Ces mesures gravement attentatoires aux libertés, en particulier au respect de la vie privée, comportent également un risque élevé de dérive vers une surveillance généralisée de la population. La question de leur efficacité se pose également.
Contrairement au ministre de l’intérieur, nous pensons que l’État de droit est la réponse, et non pas un obstacle.
Une partie du texte est également une attaque à peine voilée contre les droits de la défense et le principe du contradictoire.
L’article 16 instituait un dossier coffre, c’est-à-dire un dossier caché visant à empêcher les personnes poursuivies de connaître les modalités exactes de leur surveillance pendant l’enquête. Il a heureusement été supprimé en commission, tout comme les quatre-vingt-seize heures de garde à vue pour les mules, qui sont souvent des jeunes filles mineures.
Nous resterons très vigilants sur leur retour dans le texte par voie d’amendement.
Il reste néanmoins la création de quartiers de haute sécurité, pourtant supprimés en 1982, notamment pour des raisons de dignité humaine. Pour nous, ces écoles du crime sont une ligne rouge.
Si nous pensons que la lutte contre le narcotrafic ne doit pas se limiter à la répression, nous reconnaissons que des mesures fortes sont largement fondées pour toucher le haut du spectre. Nous approuvons les dispositifs suivants, qui représentent des avancées importantes, bien qu’insuffisantes : lutte contre le blanchiment, interdiction du recours aux mixeurs de cryptoactifs qui rendent intraçable l’origine des fonds, grâce aux cryptomonnaies, systématisation des enquêtes patrimoniales, instauration d’un gel judiciaire des avoirs et confiscation des biens.
Une question centrale demeure, celle des moyens. Dans le rapport sénatorial comme dans les auditions que j’ai menées, tous les acteurs déploraient le manque de moyens pour lutter contre le narcotrafic. Officiers de la police judiciaire, dockers, personnels de Tracfin, magistrats, douaniers et marins : tous demandent, d’une même voix, des moyens adéquats et plus élevés. L’efficacité de leur mission et leurs conditions de travail en dépendent. Dans le texte, certaines professions – en particulier, les dockers –, semblent mises en doute, au détriment du nécessaire accompagnement face aux risques de corruption. Sans engagement financier important de la part de l’État, les mesures positives de ce texte ne seront que des coquilles vides.
Lutter contre le trafic de drogue, c’est protéger les plus vulnérables et renforcer les services publics en soutien aux plus fragiles. C’est aussi faire un travail de dentelle avec les élus locaux, les bailleurs sociaux et les éducateurs de l’ASE, afin de soutenir les victimes du trafic et assécher les réseaux de la criminalité organisée.
C’est encore se former à la détection de victimes de traite et consacrer des moyens humains et financiers à la mission interministérielle pour la protection des femmes contre les violences et la lutte contre la traite des êtres humains (Miprof).
C’est enfin lancer un chantier de prévention des drogues.
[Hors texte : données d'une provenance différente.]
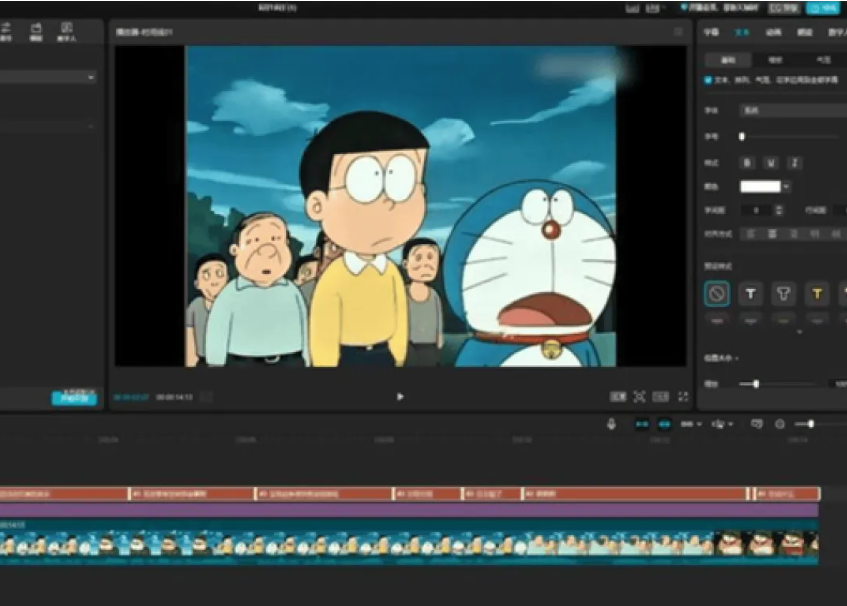Toggle the main track magnet snap button
The image size is (847, 606).
pyautogui.click(x=642, y=424)
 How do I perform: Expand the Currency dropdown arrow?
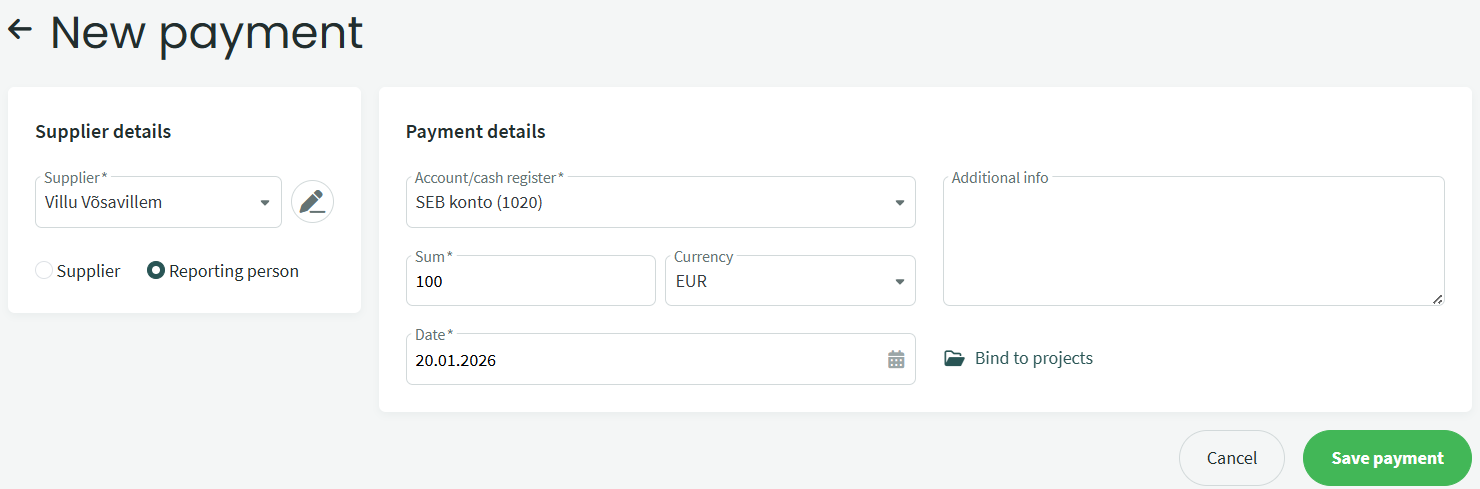point(898,282)

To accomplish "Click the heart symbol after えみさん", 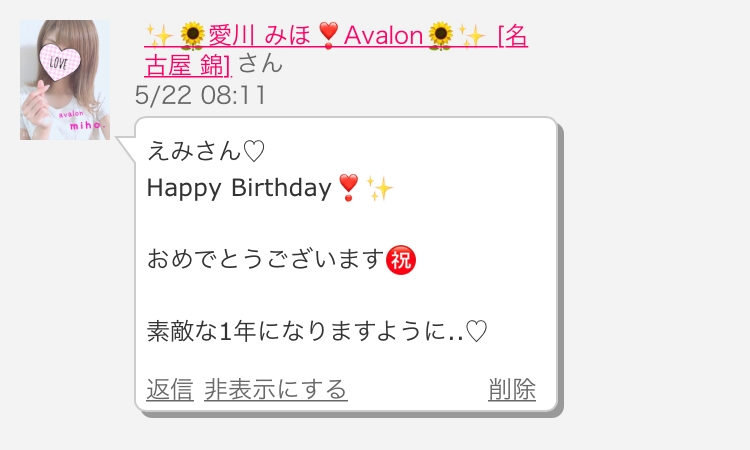I will pos(254,151).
Nous sommes l’un des pays les plus consommateurs, ce qui doit nous interroger sur l’état de notre société.
Le trafic de drogue est un sujet sérieux. Il ne s’agit pas de savoir qui serait ferme ou laxiste. En revanche, je vois qui s’appuie sur les passions tristes pour remplir un agenda politique auquel nous ne participerons évidemment pas. (Applaudissements sur les bancs du groupe EcoS.)